For the first time in United Airlines’ 94-year history, an African American will sit at the helm of the company. According to Black Business, Brett J. Hart has been appointed as president of the airline.
Hart, who resides in Chicago, officially stepped into the role on May 20. Prior to his appointment, he served as United Airlines’ Executive Vice President and Chief Administrative Officer. Before joining the airline company in 2010, the University of Michigan grad, who earned a juris doctorate from the University of Chicago Law School, held executive roles at Sara Lee Corporation, Sonnenschein Nath & Rosenthal and the U.S. Department of Treasury. He sits on the boards of several civic organizations that include the Chicago Council on Global Affairs, the Obama Foundation Inclusion Council, Northwestern Medicine, the University of Chicago and the Metropolitan Pier and Exposition Authority Board. In his new role, he will be responsible for overseeing the company’s teams that are focused on community engagement, corporate communications and government affairs. Hart will also implement strategies surrounding United Airlines’ environmental sustainability and public advocacy efforts. He succeeds Scott Kirby who will become CEO of the company.
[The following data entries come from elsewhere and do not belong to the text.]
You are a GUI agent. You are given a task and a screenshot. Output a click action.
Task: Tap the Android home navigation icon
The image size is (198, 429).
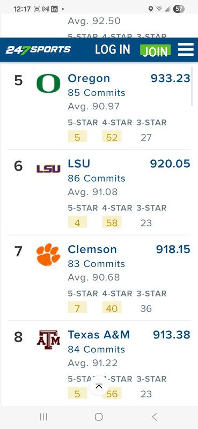click(99, 417)
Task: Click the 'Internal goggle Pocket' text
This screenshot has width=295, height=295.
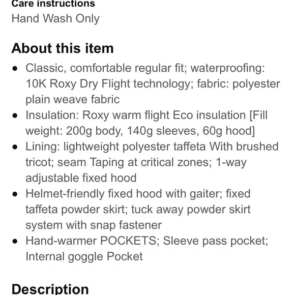Action: pos(84,257)
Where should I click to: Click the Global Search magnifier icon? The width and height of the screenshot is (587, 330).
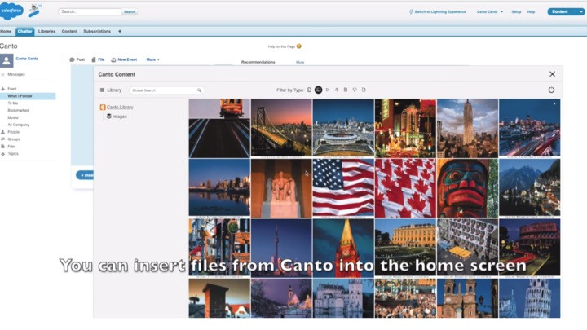point(199,90)
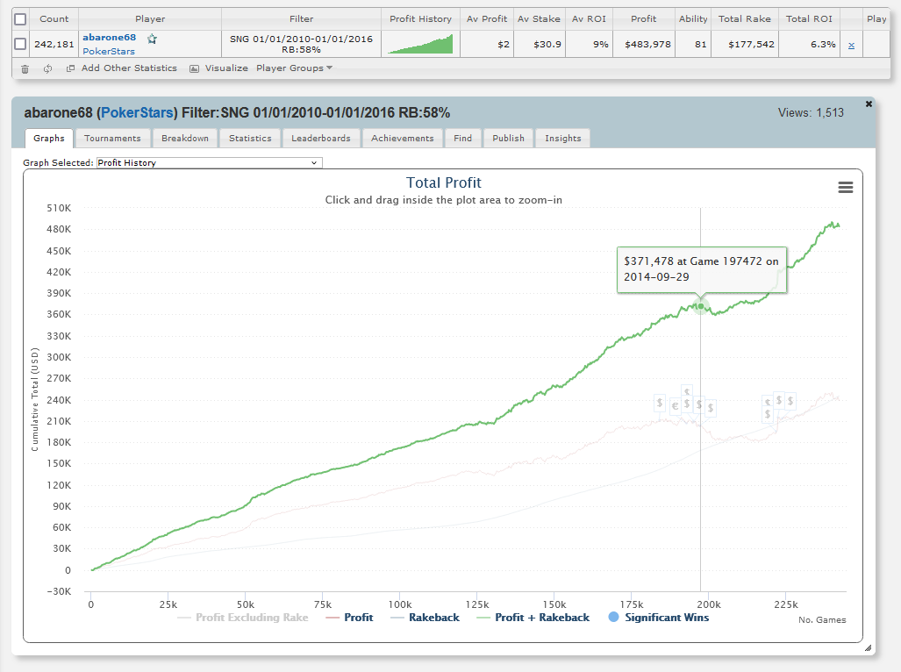Open the chart hamburger menu
The image size is (901, 672).
[845, 187]
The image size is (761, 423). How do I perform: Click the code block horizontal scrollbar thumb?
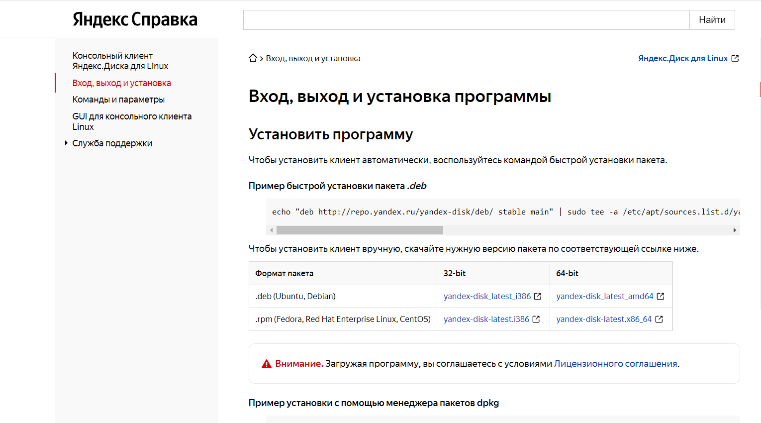pos(359,230)
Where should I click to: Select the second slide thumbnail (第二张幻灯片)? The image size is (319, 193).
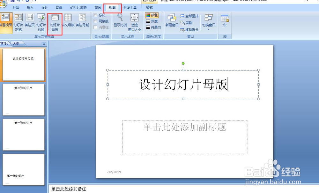(24, 100)
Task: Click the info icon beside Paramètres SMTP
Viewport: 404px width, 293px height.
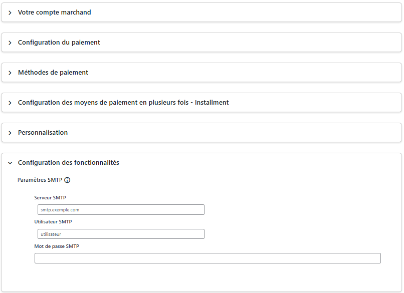Action: [x=67, y=180]
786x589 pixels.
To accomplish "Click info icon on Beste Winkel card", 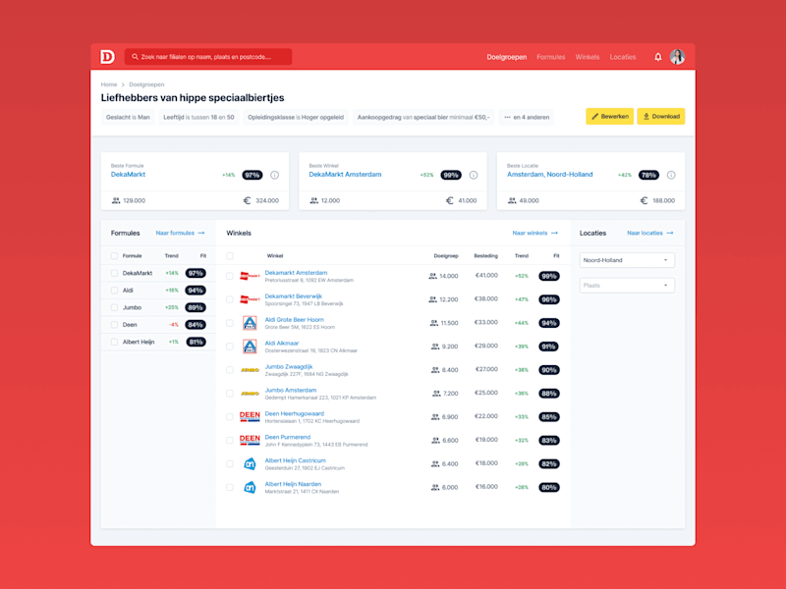I will pos(474,175).
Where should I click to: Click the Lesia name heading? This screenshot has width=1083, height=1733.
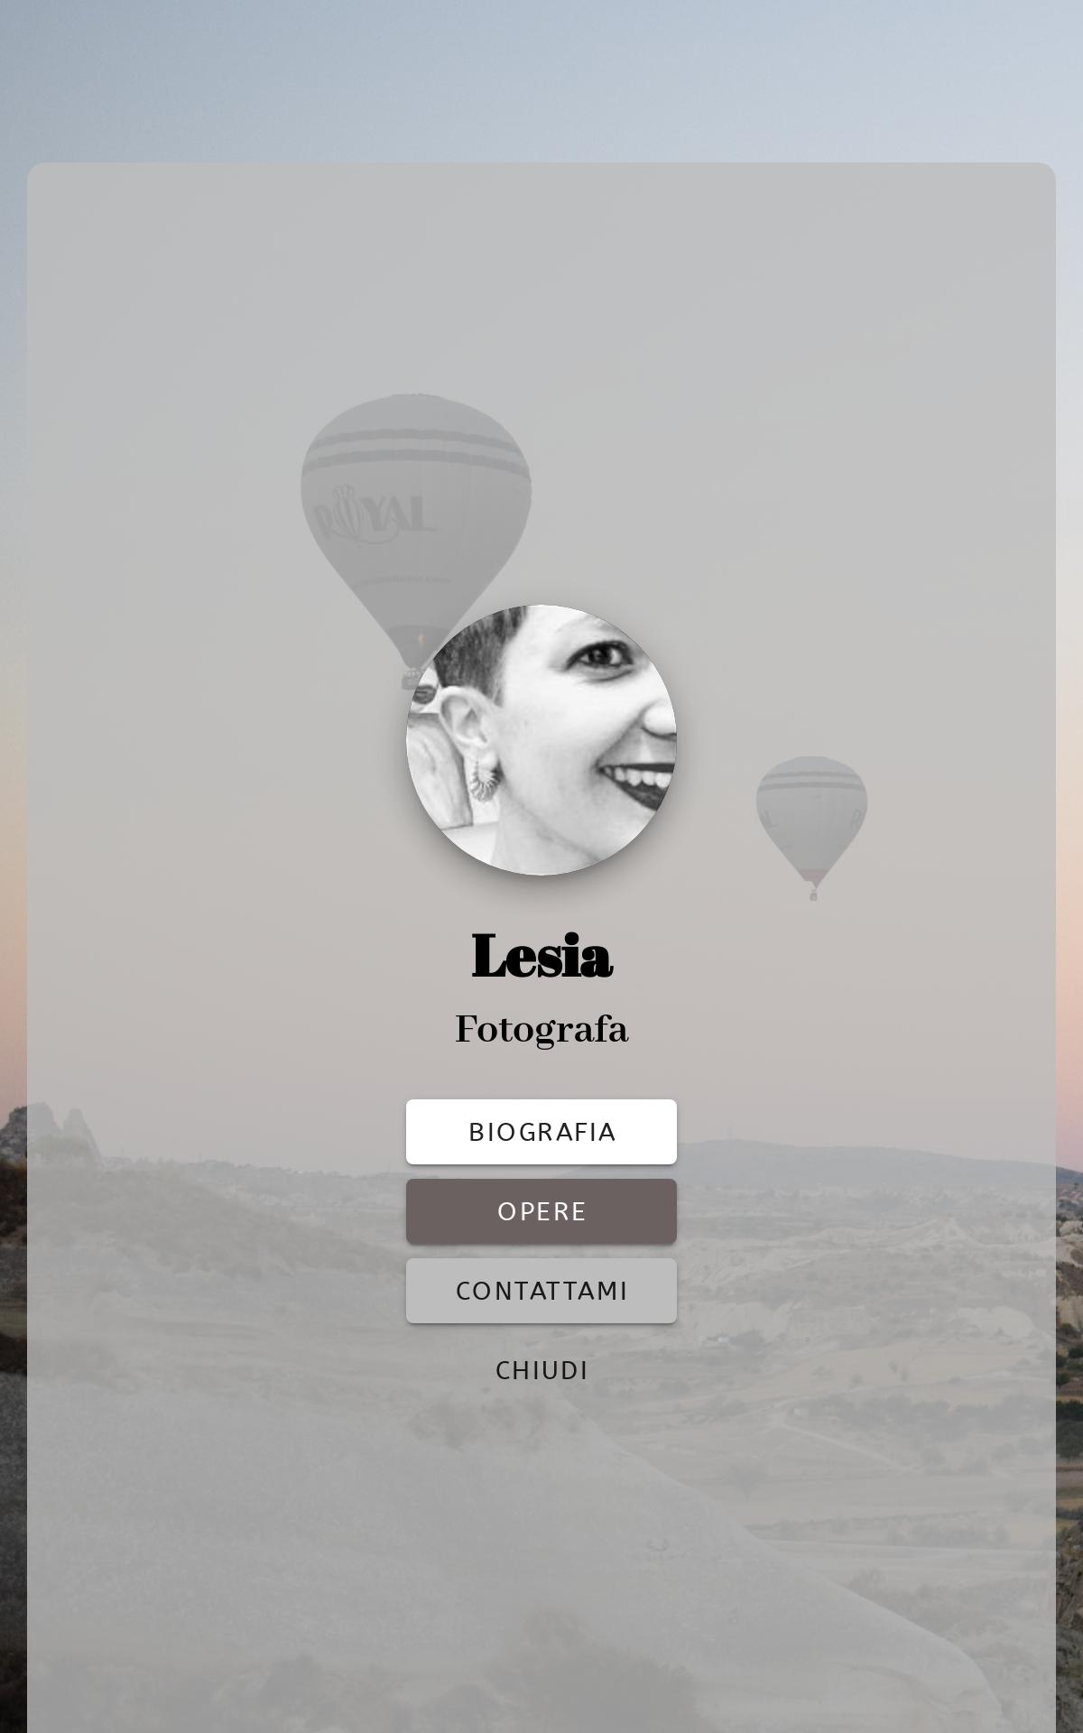pos(542,957)
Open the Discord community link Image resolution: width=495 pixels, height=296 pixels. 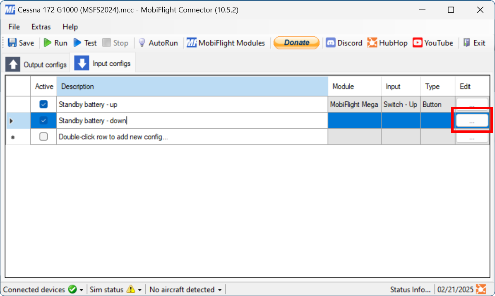344,43
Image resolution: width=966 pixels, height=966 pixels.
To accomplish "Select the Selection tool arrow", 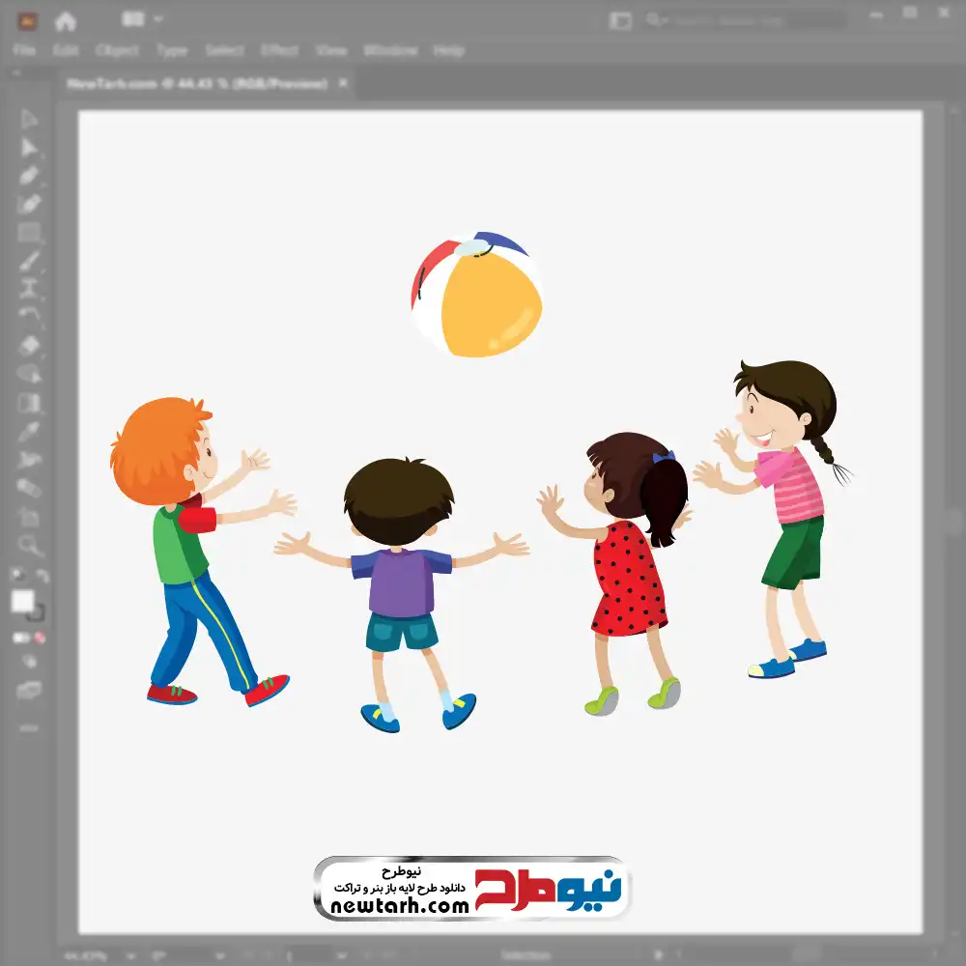I will (x=29, y=120).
Hart is excited to step into his new role and says he will focus on leading the company through the current pandemic. “I am honored and energized as I take on these new responsibilities to lead this incredible team that I am convinced will build United into a thriving industry leader,” he said in a statement. “The path forward will not be easy, but I am confident that Scott and I will continue our partnership to lead United through the extraordinary challenge posed by COVID-19. United’s bright future is only possible because of the commitment of the most talented airline professionals in the world who serve United and our customers every single day – and I could not be prouder of them.”
Barriers are being broken across different sectors. A. Benjamin Spencer recently became the first Black dean in William & Mary Law School’s 241-year history.